Euro Catches Severe Case of ECB Apathy as Fed, Brexit Take Stageby and
Once praised by Soros, Draghi seen losing ability to move euro
Currency had smallest ECB-day move this week since QE started
The world’s most-traded currency pair is stuck in such a rut that even monetary policy decisions don’t seem to matter any more.
The euro swung by less than one U.S. cent on Thursday, the smallest move on the day of a European Central Bank meeting since officials started quantitative easing in March last year. Over the past three months, it’s been about the least volatile since January 2015.
The lack of reaction to the ECB shows that with a key Federal Reserve meeting and the U.K.’s European Union referendum coming up this month, other cues are becoming more important for the shared currency. That’s a challenge for ECB President Mario Draghi, who needs a weaker euro to meet his goals of boosting growth and inflation.
“The ECB isn’t really a live issue,” said Ian Gunner, who manages a currency fund at family office Altana Wealth Ltd. in London. “They’ve done what they’ve done and nothing else is planned by them for the foreseeable future. The focus is now elsewhere, like on the Fed and also Brexit.”
The U.S. payrolls report, which showed U.S. employers added the fewest workers in almost six years in May, was a far bigger influence on the euro than the ECB meeting because it provided clues about the U.S. policy path. The euro jumped more than 1 percent as the chance of a Fed rate hike in June almost vanished after the data.
After plunging as much as 25 percent from May 2014 through the start of QE, the euro has since leveled off. Analysts surveyed by Bloomberg see the currency falling less than 2 percent by the end of the third quarter from its level of $1.1307 at 9:29 a.m. in New York on Friday.
The limited movement on ECB day was a far cry from the period before the ECB started its unprecedented bond-purchase plan. Draghi moved the euro by more than 3 U.S. cents on Jan. 22, 2015, sending it tumbling to an 11-year low, by saying QE would be bigger than markets had anticipated. “Pretty overwhelming” was billionaire investor George Soros’s verdict on the announcement.
If the ECB president is losing his ability to move the 19-nation currency, it’s an issue for his management of the economy. While Draghi reiterated Thursday that he doesn’t target the exchange rate, he said it’s important for price stability.
A stable and predictable currency is good for companies as it helps with planning, and bad news for traders who find it harder to make money in a market that isn’t moving. Pacific Investment Management Co. has reduced its foreign-exchange exposure on the expectation that currencies will trade in tight ranges.

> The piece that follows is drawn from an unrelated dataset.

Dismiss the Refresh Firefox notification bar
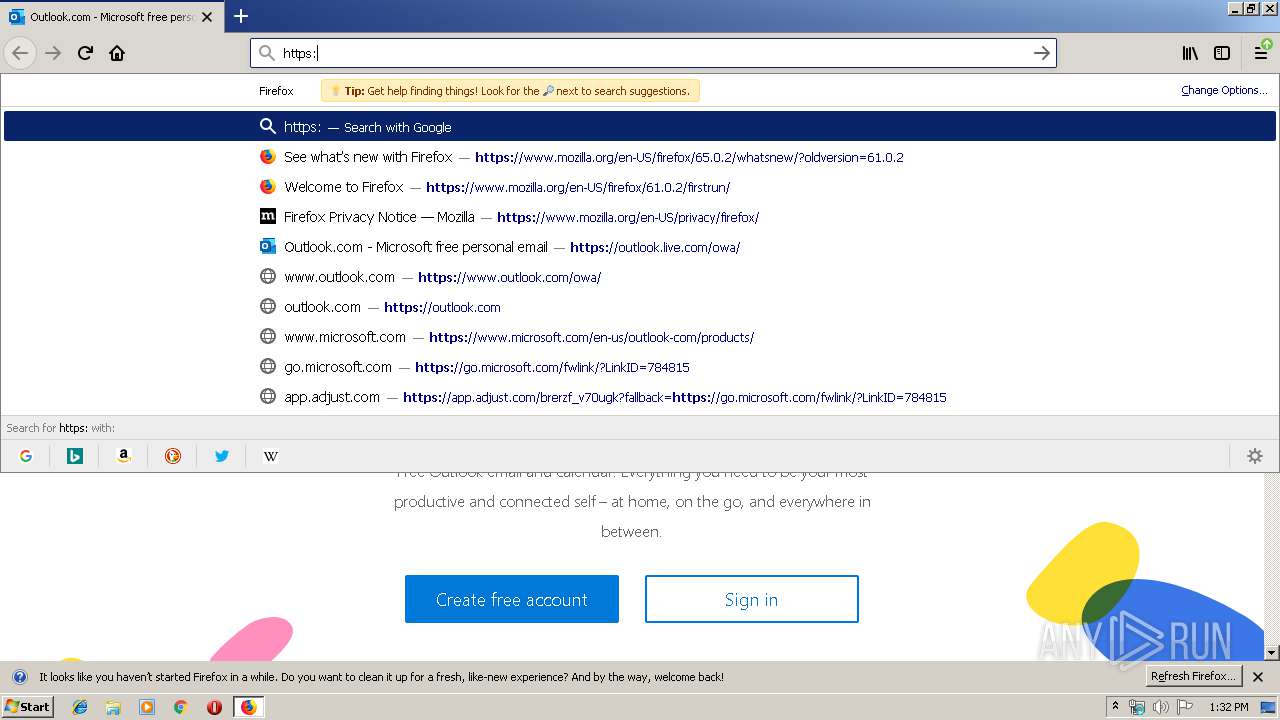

“We knew that this meeting would be quite boring,” said Vincent Chaigneau, global head of rates and foreign-exchange strategy at Societe Generale SA in London. “There are much bigger events coming up in June.”
The main focus of currency traders in the next two months is the Fed’s policy announcement on June 15 and July 27. Higher U.S. rates would support the dollar at the expense of the euro. While the odds of an imminent hike as implied in futures prices tumbled on the jobs data, there’s still a better-than-evens chance of a boost to borrowing costs this year.
It’s the divergence between a Fed that’s tightening policy and an ECB that’s still expanding its balance sheet and has cut rates to record lows that sent the euro tumbling through the start of QE.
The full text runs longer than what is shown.